Stored records:
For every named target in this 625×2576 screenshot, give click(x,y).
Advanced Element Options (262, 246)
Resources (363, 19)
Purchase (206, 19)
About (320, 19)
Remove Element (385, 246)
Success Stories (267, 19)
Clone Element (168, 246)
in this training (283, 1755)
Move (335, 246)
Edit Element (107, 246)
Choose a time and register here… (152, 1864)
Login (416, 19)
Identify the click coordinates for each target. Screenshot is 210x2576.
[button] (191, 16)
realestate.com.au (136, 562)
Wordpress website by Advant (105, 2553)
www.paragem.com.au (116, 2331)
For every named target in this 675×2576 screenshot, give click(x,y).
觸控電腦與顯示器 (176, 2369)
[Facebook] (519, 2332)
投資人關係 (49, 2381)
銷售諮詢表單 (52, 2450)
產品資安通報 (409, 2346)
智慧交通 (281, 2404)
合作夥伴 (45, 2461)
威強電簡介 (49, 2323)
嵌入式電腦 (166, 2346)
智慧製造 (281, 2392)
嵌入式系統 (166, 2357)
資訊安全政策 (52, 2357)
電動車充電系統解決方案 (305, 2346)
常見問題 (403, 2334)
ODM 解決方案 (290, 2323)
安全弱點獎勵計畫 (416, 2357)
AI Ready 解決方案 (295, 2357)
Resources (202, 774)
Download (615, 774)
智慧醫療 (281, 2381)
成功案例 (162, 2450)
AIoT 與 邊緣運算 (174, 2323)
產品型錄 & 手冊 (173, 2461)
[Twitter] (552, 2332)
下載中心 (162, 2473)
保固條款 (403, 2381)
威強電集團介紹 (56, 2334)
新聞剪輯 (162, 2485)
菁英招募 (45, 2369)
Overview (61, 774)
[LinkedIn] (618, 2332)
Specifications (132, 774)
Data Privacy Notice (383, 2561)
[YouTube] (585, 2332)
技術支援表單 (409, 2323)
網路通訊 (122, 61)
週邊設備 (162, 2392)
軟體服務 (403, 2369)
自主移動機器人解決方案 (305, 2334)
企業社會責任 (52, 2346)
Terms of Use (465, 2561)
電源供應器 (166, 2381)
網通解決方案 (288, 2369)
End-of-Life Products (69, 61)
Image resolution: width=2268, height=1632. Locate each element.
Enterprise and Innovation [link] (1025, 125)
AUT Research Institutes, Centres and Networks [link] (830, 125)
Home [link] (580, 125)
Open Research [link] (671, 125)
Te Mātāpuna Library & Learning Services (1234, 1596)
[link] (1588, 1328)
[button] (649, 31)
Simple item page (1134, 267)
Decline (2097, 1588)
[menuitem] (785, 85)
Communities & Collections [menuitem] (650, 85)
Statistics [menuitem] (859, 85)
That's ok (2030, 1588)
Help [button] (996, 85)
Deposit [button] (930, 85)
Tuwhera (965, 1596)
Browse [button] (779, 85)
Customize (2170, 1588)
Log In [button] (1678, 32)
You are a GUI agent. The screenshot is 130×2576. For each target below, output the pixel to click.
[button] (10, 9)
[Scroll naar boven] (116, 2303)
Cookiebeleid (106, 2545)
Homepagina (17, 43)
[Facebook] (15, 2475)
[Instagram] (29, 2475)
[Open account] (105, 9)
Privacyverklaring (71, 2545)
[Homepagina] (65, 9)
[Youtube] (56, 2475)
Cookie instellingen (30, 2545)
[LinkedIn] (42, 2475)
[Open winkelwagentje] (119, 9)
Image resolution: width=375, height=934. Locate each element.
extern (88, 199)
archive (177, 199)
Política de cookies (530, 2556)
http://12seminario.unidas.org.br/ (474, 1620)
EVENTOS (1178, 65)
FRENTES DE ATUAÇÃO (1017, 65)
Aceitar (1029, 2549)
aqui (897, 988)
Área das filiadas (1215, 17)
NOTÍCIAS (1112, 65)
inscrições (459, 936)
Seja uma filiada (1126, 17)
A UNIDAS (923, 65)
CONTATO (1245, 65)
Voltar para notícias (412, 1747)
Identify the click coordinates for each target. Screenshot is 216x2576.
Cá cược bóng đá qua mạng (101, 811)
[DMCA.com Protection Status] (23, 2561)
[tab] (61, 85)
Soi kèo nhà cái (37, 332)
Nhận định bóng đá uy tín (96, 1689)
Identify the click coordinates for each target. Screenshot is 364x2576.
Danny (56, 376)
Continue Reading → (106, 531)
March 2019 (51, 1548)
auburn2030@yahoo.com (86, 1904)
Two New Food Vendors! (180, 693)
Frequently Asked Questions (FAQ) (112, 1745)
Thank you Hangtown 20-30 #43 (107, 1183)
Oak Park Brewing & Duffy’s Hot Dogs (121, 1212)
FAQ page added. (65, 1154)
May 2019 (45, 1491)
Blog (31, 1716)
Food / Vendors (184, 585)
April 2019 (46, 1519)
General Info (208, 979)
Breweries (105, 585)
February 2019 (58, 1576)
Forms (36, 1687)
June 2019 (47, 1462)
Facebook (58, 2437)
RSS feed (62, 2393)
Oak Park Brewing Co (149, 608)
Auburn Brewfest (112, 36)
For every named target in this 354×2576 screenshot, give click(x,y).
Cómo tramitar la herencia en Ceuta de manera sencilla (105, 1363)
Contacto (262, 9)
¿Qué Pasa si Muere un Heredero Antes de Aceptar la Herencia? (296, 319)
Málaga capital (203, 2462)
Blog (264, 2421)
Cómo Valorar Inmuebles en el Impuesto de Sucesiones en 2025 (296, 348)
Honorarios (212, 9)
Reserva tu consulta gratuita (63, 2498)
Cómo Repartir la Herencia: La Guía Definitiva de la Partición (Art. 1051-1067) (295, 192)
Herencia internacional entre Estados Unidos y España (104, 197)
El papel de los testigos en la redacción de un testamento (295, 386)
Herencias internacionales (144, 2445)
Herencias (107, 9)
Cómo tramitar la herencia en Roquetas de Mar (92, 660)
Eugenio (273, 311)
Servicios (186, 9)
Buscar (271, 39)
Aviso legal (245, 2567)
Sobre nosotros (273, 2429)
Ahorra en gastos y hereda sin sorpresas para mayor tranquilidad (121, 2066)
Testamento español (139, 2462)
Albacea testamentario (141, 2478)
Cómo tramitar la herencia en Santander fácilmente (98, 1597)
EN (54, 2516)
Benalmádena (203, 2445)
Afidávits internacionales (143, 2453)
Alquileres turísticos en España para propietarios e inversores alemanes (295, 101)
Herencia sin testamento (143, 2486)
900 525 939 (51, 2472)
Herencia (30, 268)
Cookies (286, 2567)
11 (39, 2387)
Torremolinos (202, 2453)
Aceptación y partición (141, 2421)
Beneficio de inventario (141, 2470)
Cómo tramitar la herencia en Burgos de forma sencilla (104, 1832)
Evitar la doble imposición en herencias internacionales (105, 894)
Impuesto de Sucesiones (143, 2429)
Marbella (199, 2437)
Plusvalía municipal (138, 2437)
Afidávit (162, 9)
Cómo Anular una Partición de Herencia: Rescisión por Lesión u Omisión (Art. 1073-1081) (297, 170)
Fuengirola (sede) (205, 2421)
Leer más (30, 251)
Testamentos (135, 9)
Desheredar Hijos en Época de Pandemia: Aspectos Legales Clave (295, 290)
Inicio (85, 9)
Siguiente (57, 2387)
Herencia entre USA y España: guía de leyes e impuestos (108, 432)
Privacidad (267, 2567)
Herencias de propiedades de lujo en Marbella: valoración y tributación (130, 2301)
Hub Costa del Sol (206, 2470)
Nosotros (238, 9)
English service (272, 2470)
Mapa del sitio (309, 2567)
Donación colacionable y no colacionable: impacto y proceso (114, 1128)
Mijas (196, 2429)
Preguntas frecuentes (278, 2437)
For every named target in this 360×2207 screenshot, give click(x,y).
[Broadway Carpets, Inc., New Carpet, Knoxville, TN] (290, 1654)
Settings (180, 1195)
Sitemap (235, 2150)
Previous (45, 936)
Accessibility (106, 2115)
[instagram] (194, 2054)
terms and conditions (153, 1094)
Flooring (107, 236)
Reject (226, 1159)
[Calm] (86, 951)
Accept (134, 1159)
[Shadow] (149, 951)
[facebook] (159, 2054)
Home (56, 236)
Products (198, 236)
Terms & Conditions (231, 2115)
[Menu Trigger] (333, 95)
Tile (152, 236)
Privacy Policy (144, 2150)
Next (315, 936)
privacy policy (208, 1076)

> _Prompt_:
Only one stretch of the entries above is wanted: the lines from the one containing "[LinkedIn] (42, 2475)" through the one containing "EVENTOS (1178, 65)". Please reproduce it exactly.

> _Solved exercise_:
[LinkedIn] (42, 2475)
[Open winkelwagentje] (119, 9)
Image resolution: width=375, height=934. Locate each element.
extern (88, 199)
archive (177, 199)
Política de cookies (530, 2556)
http://12seminario.unidas.org.br/ (474, 1620)
EVENTOS (1178, 65)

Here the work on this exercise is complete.